(Exercise tasks):
1: Answer the following from the HAProxy health-check thread:
(a) In the quoted message, how many health checks does HAProxy wait to see succeed once the server completes a request?
(b) On what kind of servers is this issue sometimes encountered?
(c) What is the usual workaround for that case?
2: In the HAProxy health-check thread, reproduce the stretch from "This issue is" through "your check timeout.", switching "check timeout" to "health-check timeout".
3: Proceed with the reply in the HAProxy health-check thread from the point where it stops.

(Text block):
Hi Bryan,
On Wed, Mar 23, 2011 at 09:27:01PM +, Cassidy, Bryan wrote:
> Hi all,
>
> I've noticed an odd (lack of) interaction between "maxconn" and "option
> httpchk"...
>
> If a server's maxconn limit has been reached, it appears that HTTP health
> checks are still dispatched. If I've configured the maxconn limit to match
> the number of requests the backend server can concurrently dispatch, and all
> these connections are busy with slow requests, HAProxy will assume the server
> is down; once the server completes a request, HAProxy waits until "rise"
> health checks have succeeded (as expected if the server was really down, but
> it was only busy). This makes overly busy times even worse.
Yes, that's a known situation. Minconn should always leave some room
for health checks. When you have two haproxies, you might have to leave
at least 2 connections for the health checks. In practice, 1 should be
OK because they're supposed to be fast and it generally is not an issue
if one waits a little bit to get a connection slot.
This issue is sometimes encountered on mongrel servers where only one
connection at a time is possible. The usual workaround for this case
is to set a check timeout larger than what you consider a long request
should be.
Even if that can sound frustrating at first, you have to realize that
if the server is failing to respond to health checks, there is no way
to know whether it's too much busy or if it's dead. So there's nothing
wrong with the current approach. If you pointed your browser to the
server, you'd observe the same behaviour. If you think that you'd tell
the difference because you'd wait longer, then it means you should
adjust your check timeout.
(...)

(Provided data):
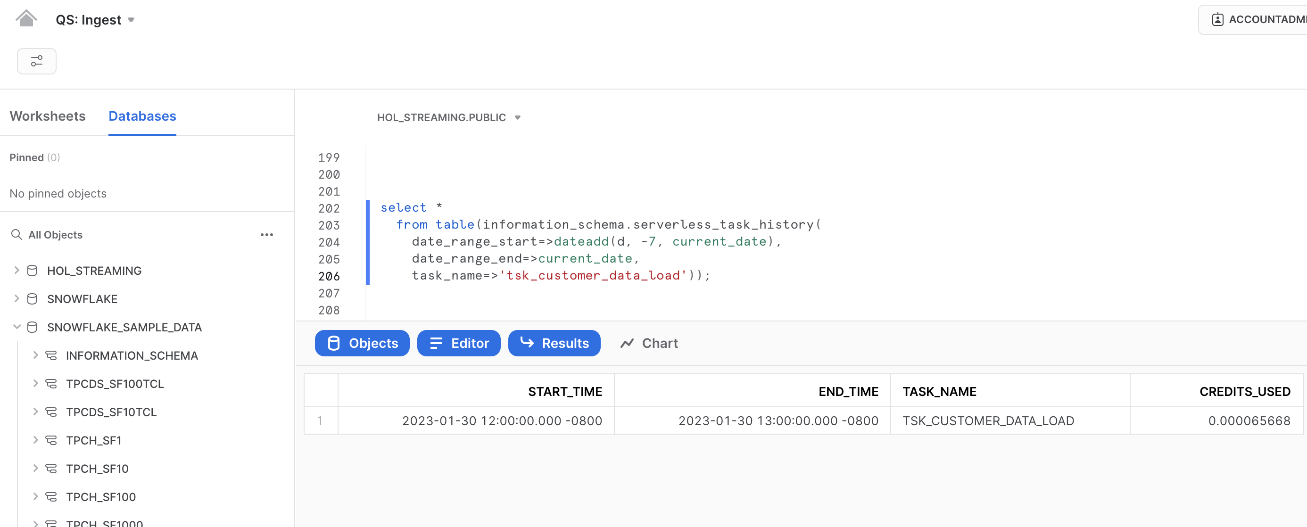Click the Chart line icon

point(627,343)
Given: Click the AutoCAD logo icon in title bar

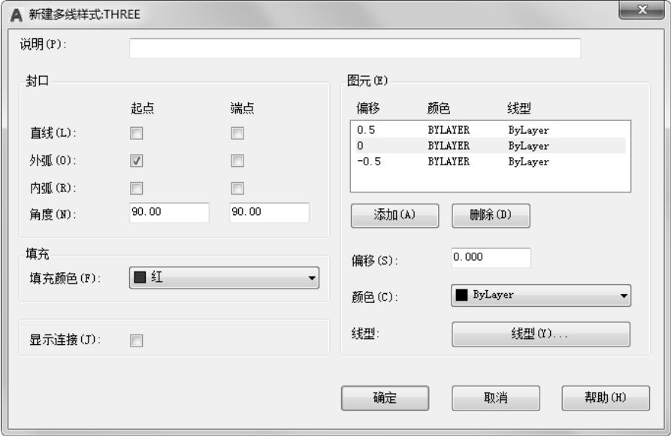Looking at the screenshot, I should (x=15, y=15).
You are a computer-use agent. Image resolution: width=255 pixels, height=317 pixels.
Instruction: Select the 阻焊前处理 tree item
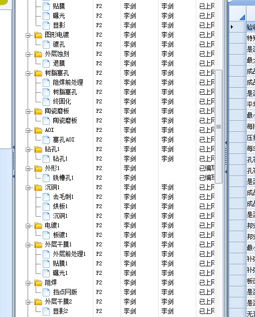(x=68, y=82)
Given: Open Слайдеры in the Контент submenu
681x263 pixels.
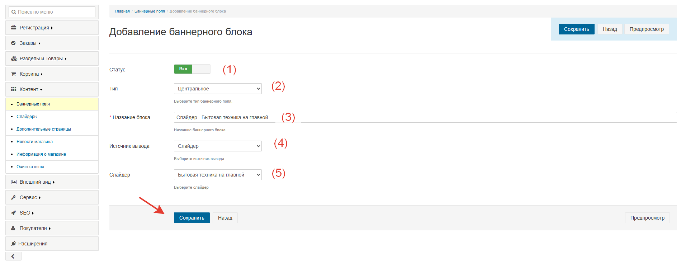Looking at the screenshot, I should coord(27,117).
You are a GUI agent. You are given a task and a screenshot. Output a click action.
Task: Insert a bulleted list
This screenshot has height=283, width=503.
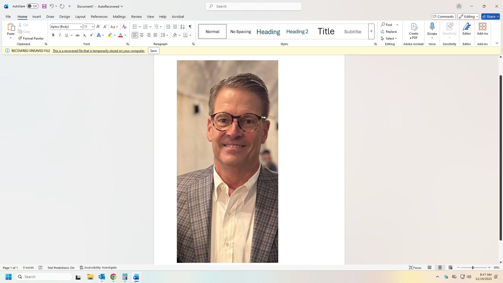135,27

(Responses to the tasks):
1:
(a) It waits until "rise" health checks have succeeded.
(b) Mongrel servers, where only one connection at a time is possible.
(c) Setting a check timeout larger than what you consider a long request should be.

2:
This issue is sometimes encountered on mongrel servers where only one
connection at a time is possible. The usual workaround for this case
is to set a health-check timeout larger than what you consider a long request
should be.
Even if that can sound frustrating at first, you have to realize that
if the server is failing to respond to health checks, there is no way
to know whether it's too much busy or if it's dead. So there's nothing
wrong with the current approach. If you pointed your browser to the
server, you'd observe the same behaviour. If you think that you'd tell
the difference because you'd wait longer, then it means you should
adjust your health-check timeout.

3:
> I know I can work around this by setting maxconn to one less than a server's
> maximum capacity (perhaps this would be a good idea for other reasons).
Yes that's the way to do it, and it will permit you to connect to the
server without passing through haproxy.
> I suspect I could work around this by using TCP status checks instead of HTTP
> status checks, though I haven't tried this as I like the flexibility HTTP
> health checks offer (like "disable-on-404").
You're right, but relying on TCP only will also not tell you when your
servers are really dead if they're just frozen.
> Is this behavior a bug or a feature? Intuitively I would have expected the
> HTTP health checks to respect maxconn limits, but perhaps there was a
> conscious decision to not do so (for instance, maybe it was considered
> unacceptable for a server's health to be unknown when it is fully loaded).
We have a task on the TODO list to make health checks pass through the queue
and respect the maxconn too. This is especially important for mongrel. But
still, doing so does not cover the situation where you have multiple LBs or
when you need to check the server by yourself.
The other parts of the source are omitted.